# Task objective
Copy out all lines from the material that contain the string "agent".

# Input data
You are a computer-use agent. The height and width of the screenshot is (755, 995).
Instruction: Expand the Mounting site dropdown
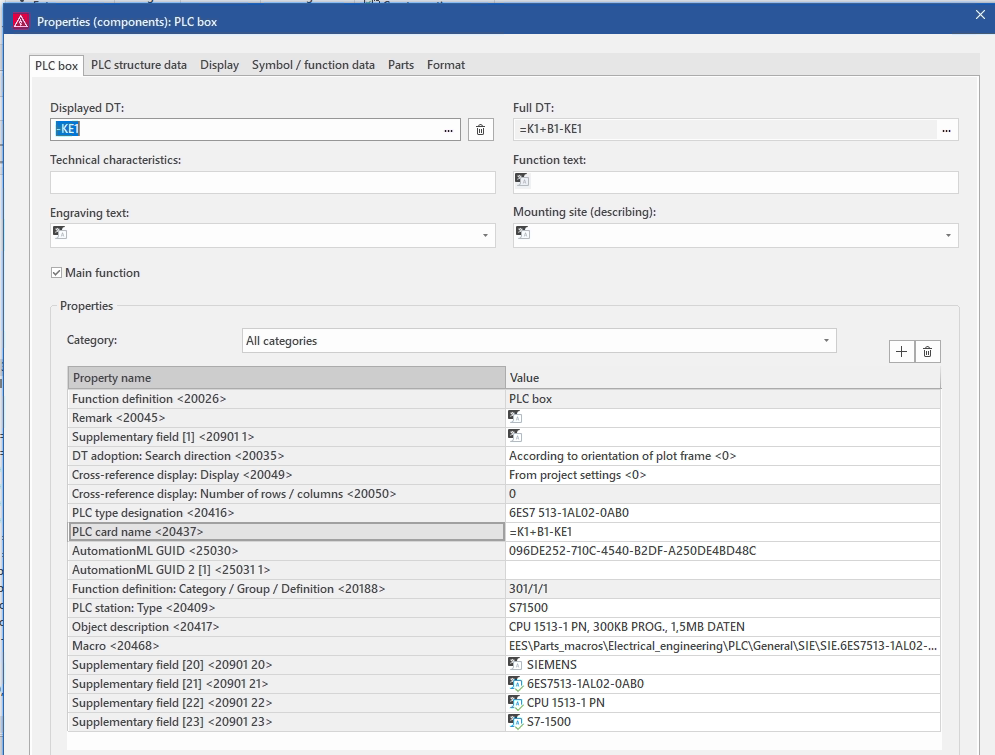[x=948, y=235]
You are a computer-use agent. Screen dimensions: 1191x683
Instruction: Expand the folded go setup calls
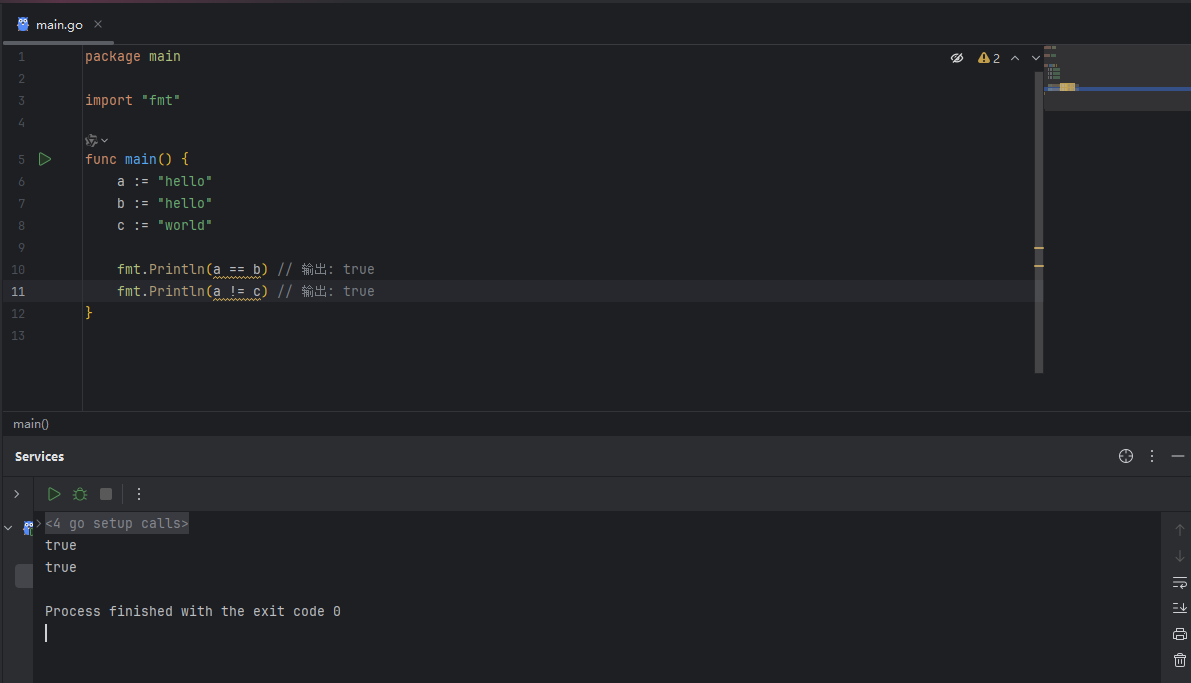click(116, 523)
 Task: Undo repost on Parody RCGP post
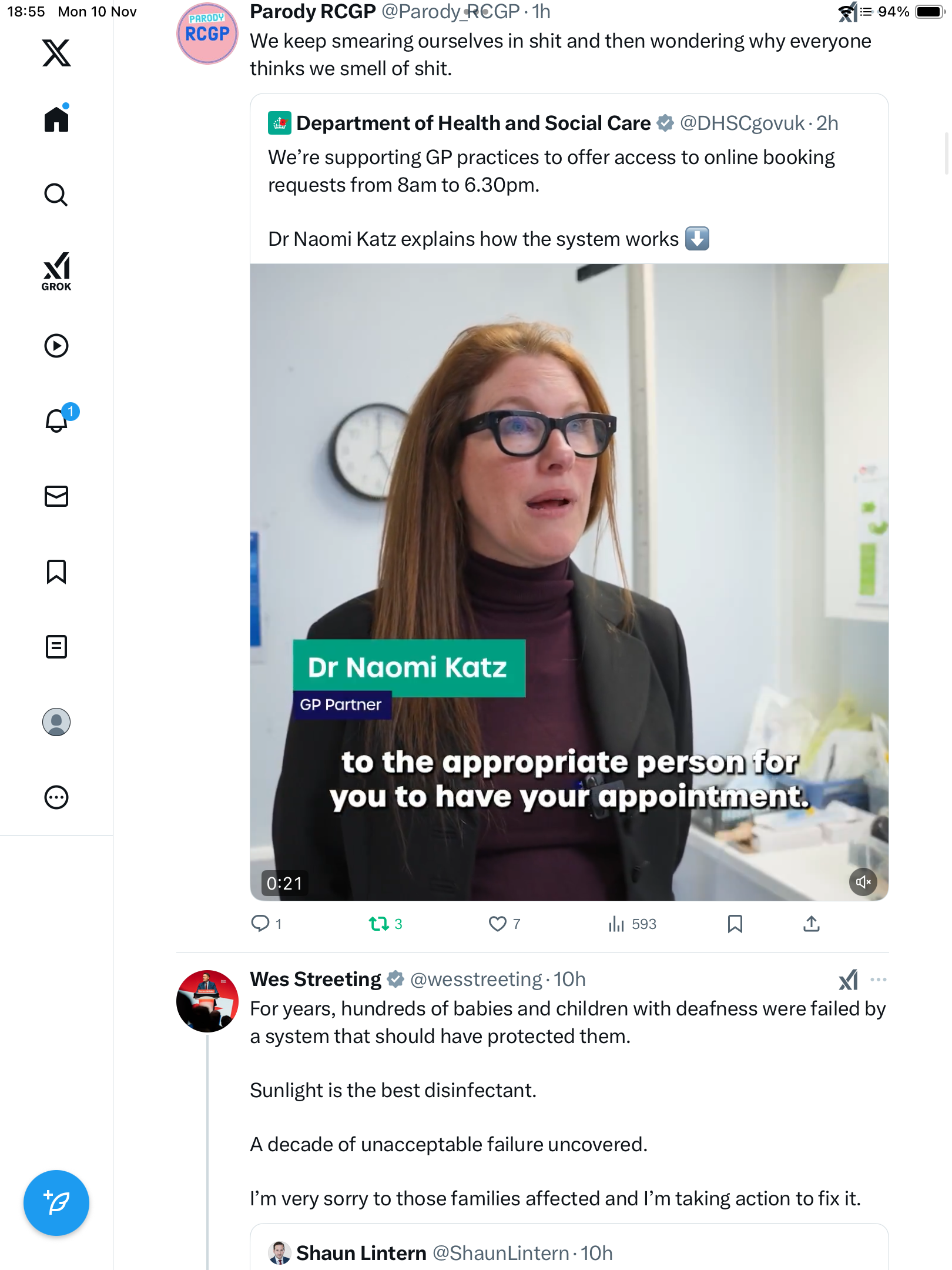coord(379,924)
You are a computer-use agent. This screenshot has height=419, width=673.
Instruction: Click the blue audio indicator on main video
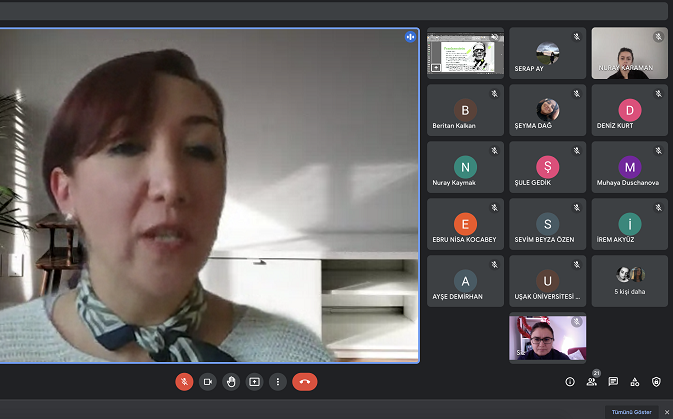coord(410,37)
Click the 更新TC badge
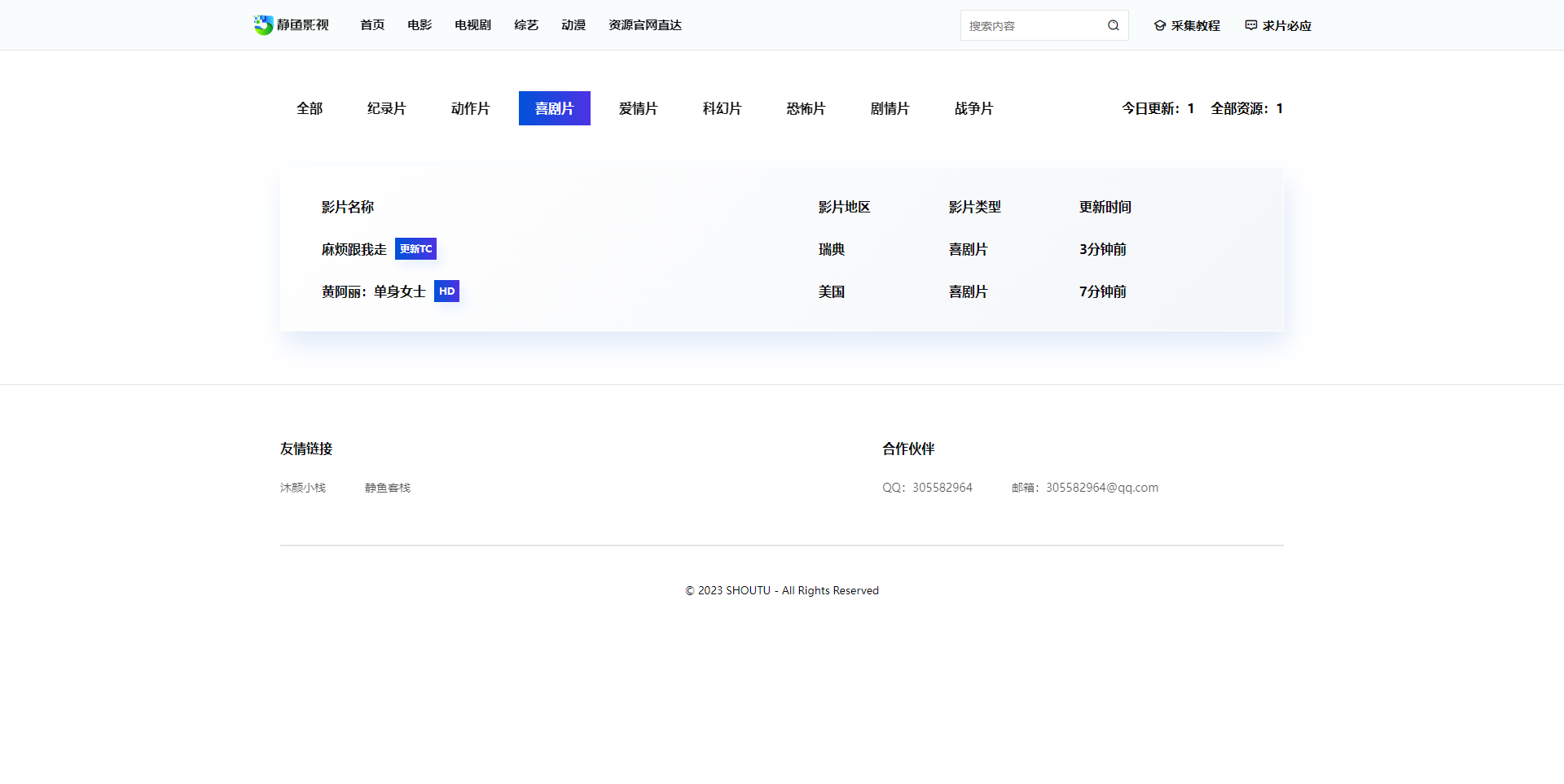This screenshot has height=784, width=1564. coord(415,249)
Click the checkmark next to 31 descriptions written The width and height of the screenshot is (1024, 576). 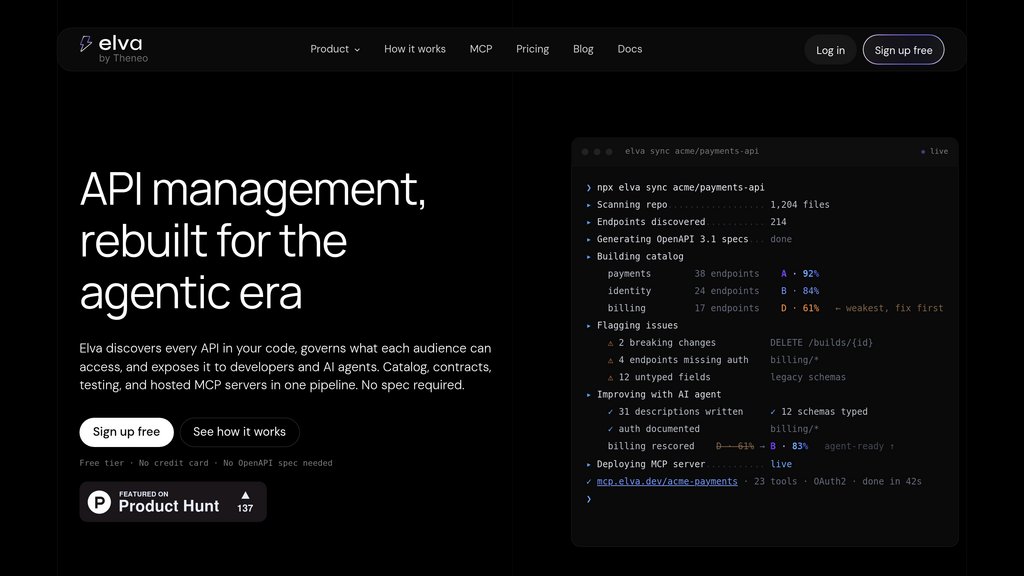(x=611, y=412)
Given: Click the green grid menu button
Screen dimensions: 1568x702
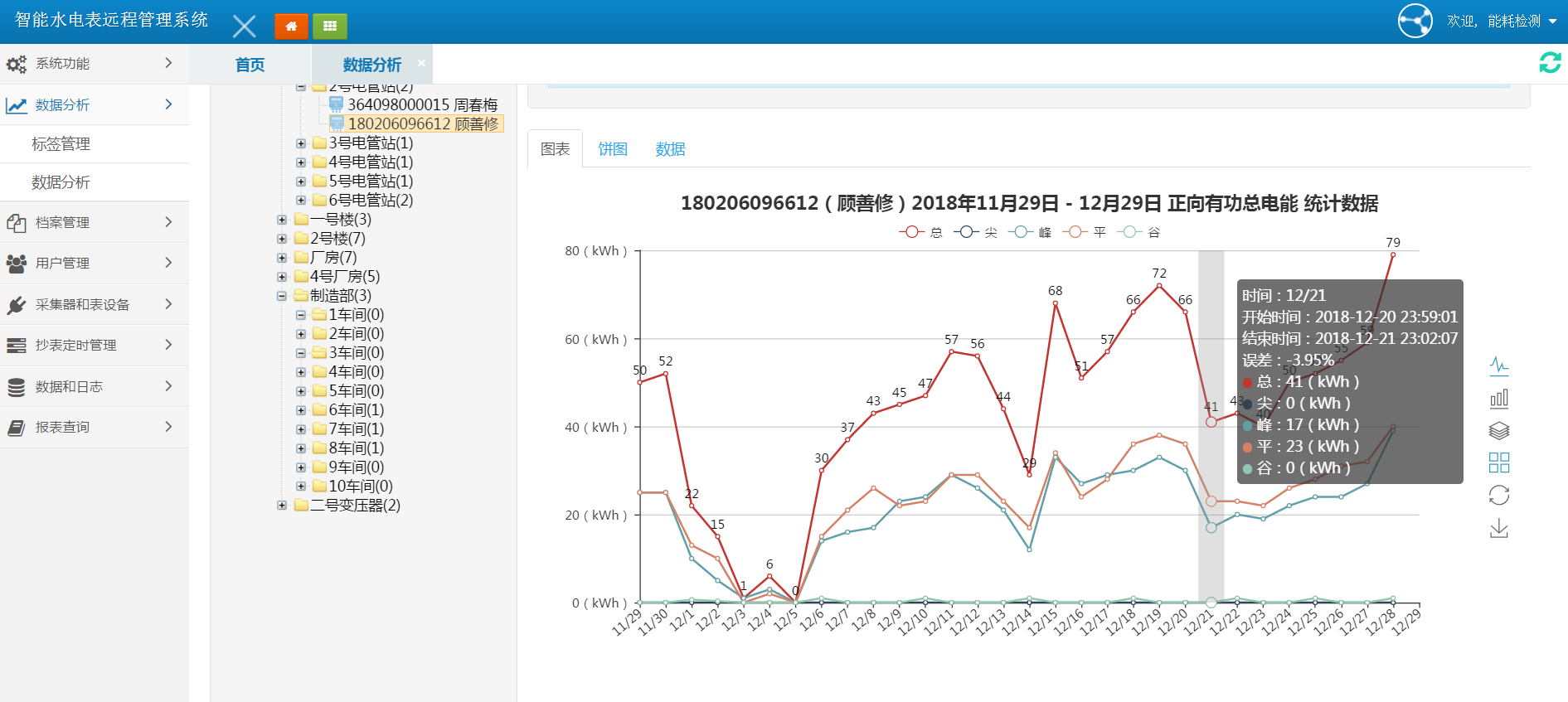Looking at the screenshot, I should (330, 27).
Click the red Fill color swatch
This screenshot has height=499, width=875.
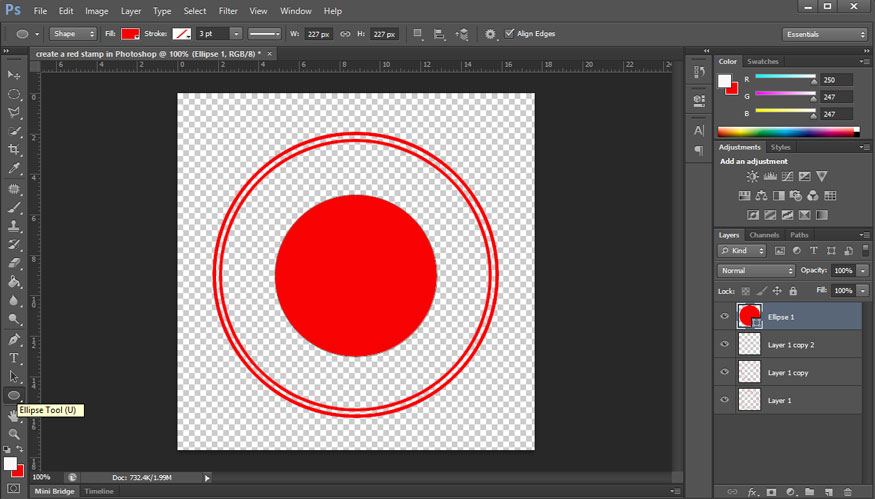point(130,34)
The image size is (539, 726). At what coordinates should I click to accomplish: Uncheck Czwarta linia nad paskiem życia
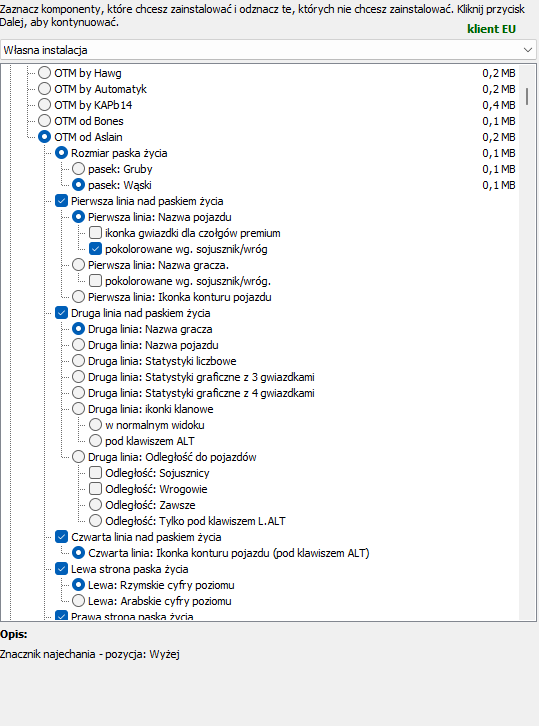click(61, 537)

# Result
You are a computer-use agent. The height and width of the screenshot is (755, 995).
You are a computer-use agent. Screen dimensions: 1191x683
You are a computer-use agent. This screenshot has height=419, width=673.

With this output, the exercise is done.